An Amplifier Listening Test Page 4
Our design was intended to cope with the problem that some musical selections might be easier to categorize than others, or that some selections would bias people to guess "different" or "same." As mentioned, such differences among the selections could spuriously inflate or deflate the accuracy of our listeners—we have no way of knowing which—and with only eight selections such effect would be unlikely to average out.
We therefore assigned each musical selection to all four possible different combinations of amps. Each pair of excerpts was therefore presented in four different ways (to different listeners, of course). Each listener heard all eight selections, but a given selection was "same" with the VTLs used twice for one group, "same" with two Adcoms for another, "different" with the order Adcom-VTL for another group, and finally "different" with the order VTL-Adcom for the last group. Thus, there was a total of four groups, each with two listeners in it, in a very well-balanced and controlled design, with every piece of music presented in every condition.
Under these conditions, the arithmetic mean accuracy was 75%, which is 25% better than chance—considerably better than the 1.4% over chance of the Stereophile study.
Performance for the eight listeners broke down as follows: One got them all correct, four got seven out of eight, one got six correct, one got four, and one got only two correct. A distribution like this is probably better represented by the median than the mean. The median accuracy is 84.4%. A third common measure of central tendency, the mode, is 87.5% correct.
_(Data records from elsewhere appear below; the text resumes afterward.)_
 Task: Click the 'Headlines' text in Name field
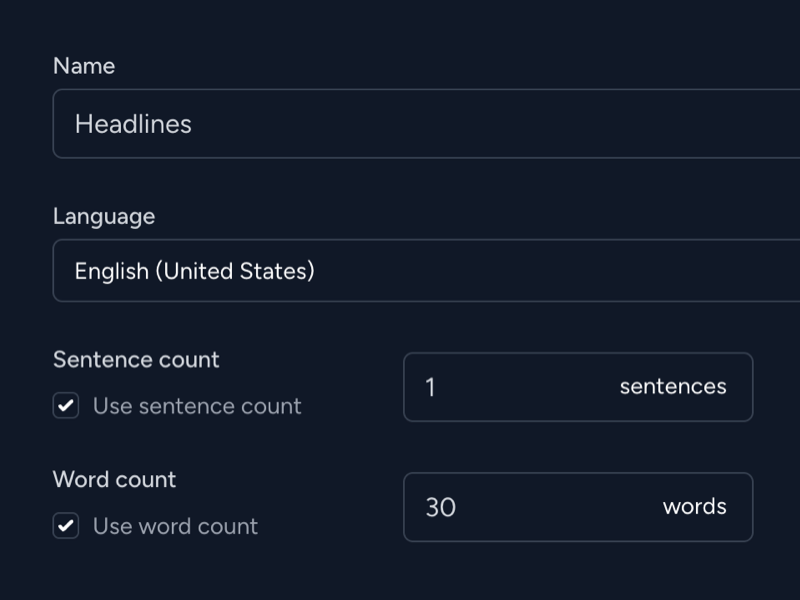click(133, 124)
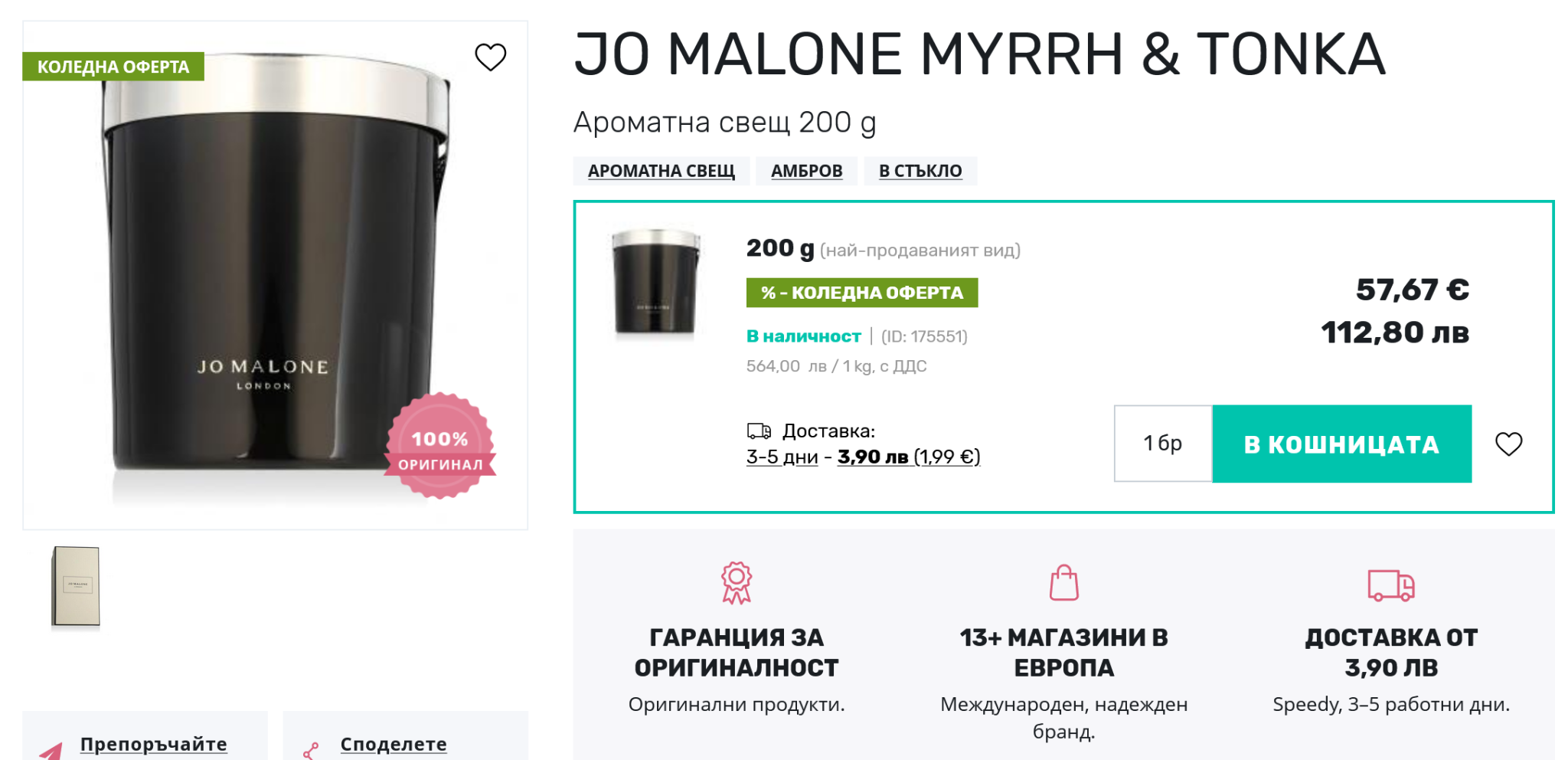Click the small delivery truck icon near Доставка
1568x760 pixels.
pyautogui.click(x=759, y=431)
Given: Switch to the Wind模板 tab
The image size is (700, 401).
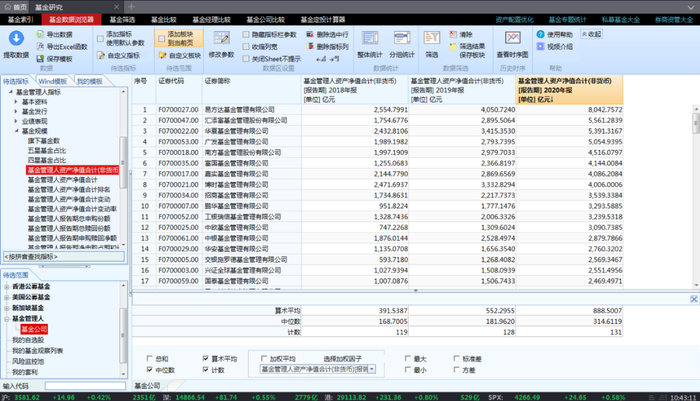Looking at the screenshot, I should pos(53,81).
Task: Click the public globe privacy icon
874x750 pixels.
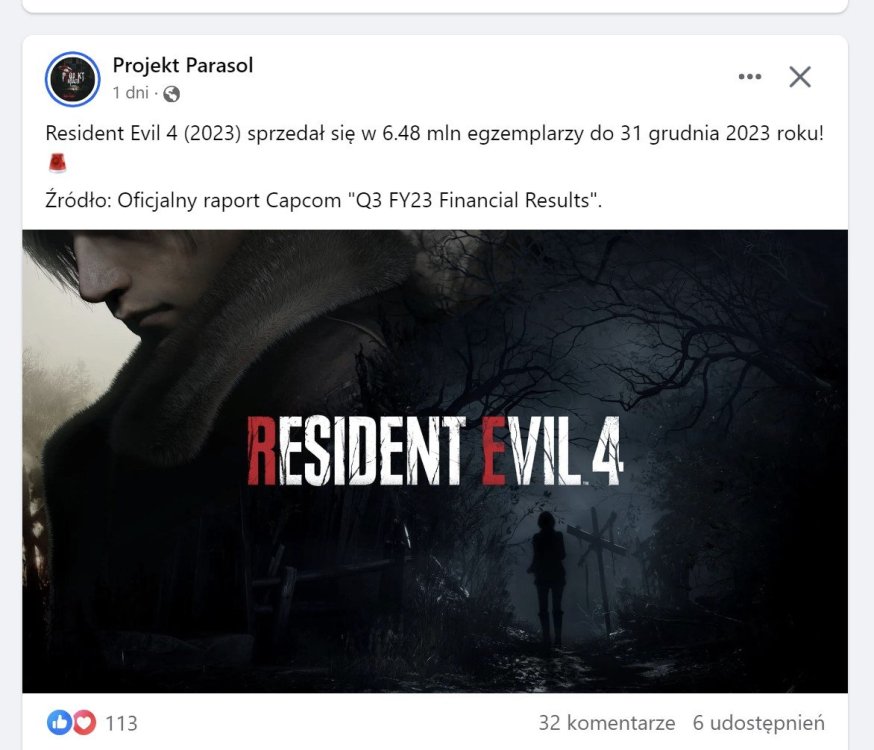Action: pos(171,94)
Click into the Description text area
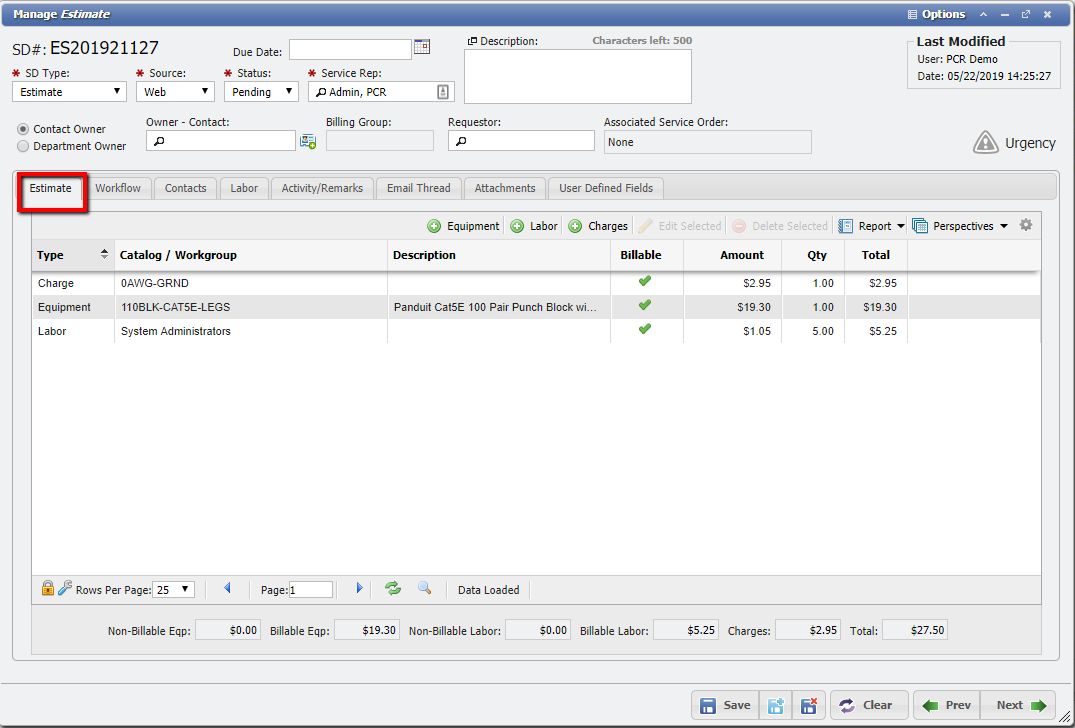The height and width of the screenshot is (728, 1075). (578, 76)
Comparing this distribution to the appropriate binomial distribution (ie, the prediction based on chance) using the chi-square test, we get a chi-square of 90.14, which indicates that the observed distribution will be produced by a totally random process less than once in a thousand times. That is, if we repeated this study 1000 times with people who could not discriminate the amplifiers, only once would we get results this extreme. There is a caveat, however, associated with the chi-square test, and that is that it is unstable and possibly untrustworthy with a very small sample, such as the one we used. An alternative test for small samples is the Kolmogorov-Smirnov test. Applied to these data, this test puts the chance expectation well beyond the level of one in 100.
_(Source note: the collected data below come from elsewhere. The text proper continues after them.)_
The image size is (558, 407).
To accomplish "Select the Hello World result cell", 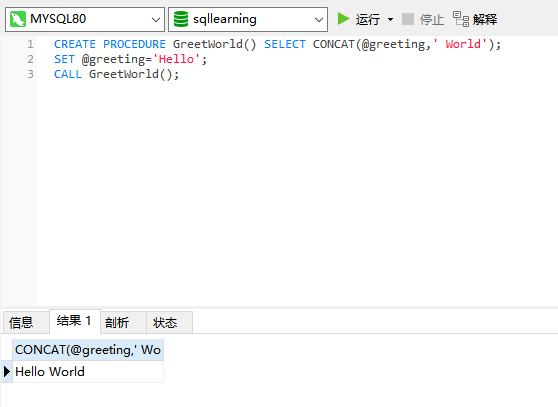I will point(88,372).

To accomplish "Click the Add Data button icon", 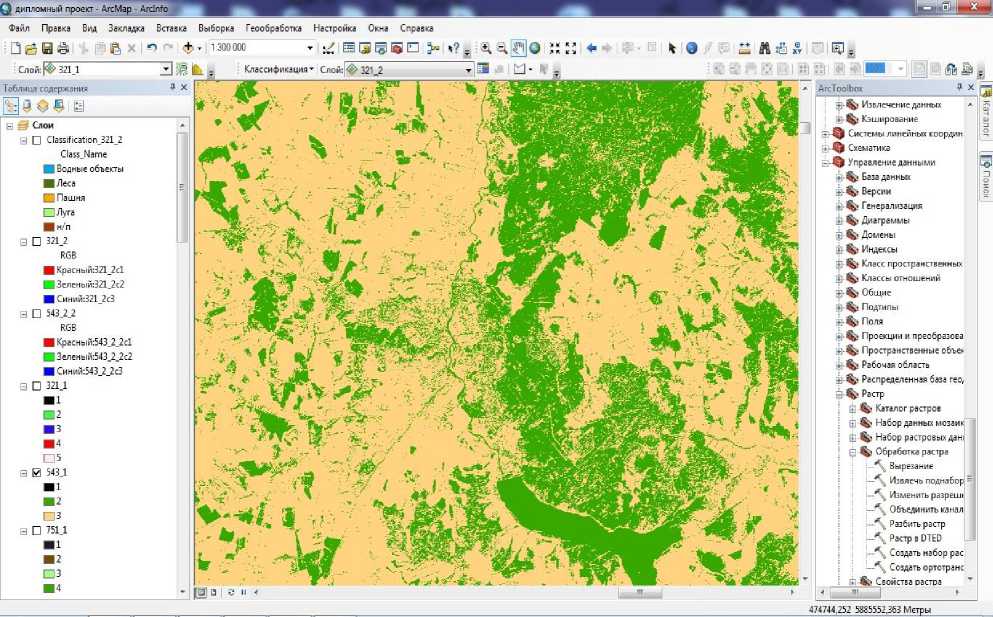I will 187,48.
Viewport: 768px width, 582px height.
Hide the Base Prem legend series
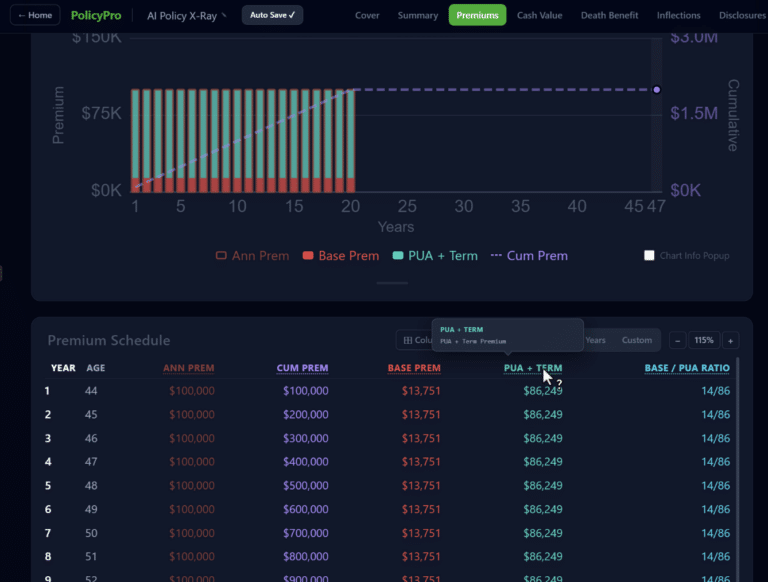coord(340,256)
What accounts for the difference between our study and Stereophile's? There were two clearly audible differences between the amplifiers in our system that may have been reduced in the Stereophile test. The most prominent difference was in the highs. Sometimes—especially with cymbals and brushes—the Adcom's highs sounded ragged compared to the VTLs,' while on some material they simply sounded a bit louder. On most but not all classical music this difference made the VTLs sound more natural, but on the popular selections it sometimes gave the Adcom a little more excitement. The other difference, more subtle, was in imaging. The VTLs had a slightly deeper image and tended to define individual sound sources better than the Adcom. Thus, for example, with the VTLs one had the sense that individual voices in a chorus could be separately attended and placed in space, even counted, if one had the patience. The Adcom, while extremely clear and detailed, gave this sense less often.
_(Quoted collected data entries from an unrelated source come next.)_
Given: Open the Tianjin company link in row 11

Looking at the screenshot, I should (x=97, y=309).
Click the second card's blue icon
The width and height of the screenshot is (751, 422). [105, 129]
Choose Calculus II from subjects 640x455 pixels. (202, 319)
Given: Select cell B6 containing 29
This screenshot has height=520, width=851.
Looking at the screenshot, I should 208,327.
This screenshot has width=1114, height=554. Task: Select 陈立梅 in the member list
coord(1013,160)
These differences cause us to speculate that an important reason for the low identification accuracy in the Stereophile study was the crowded conditions in the listening room. Informal reports from those who participated in the study suggest that highs may have been muffled by people and couches placed very close to and in line with the tweeters. For those farther back in the room, attenuation of highs by all the bodies and tweed jackets in the way must have been severe. If the highs were significantly attenuated, important differences between the amplifiers could have been reduced to inaudibility.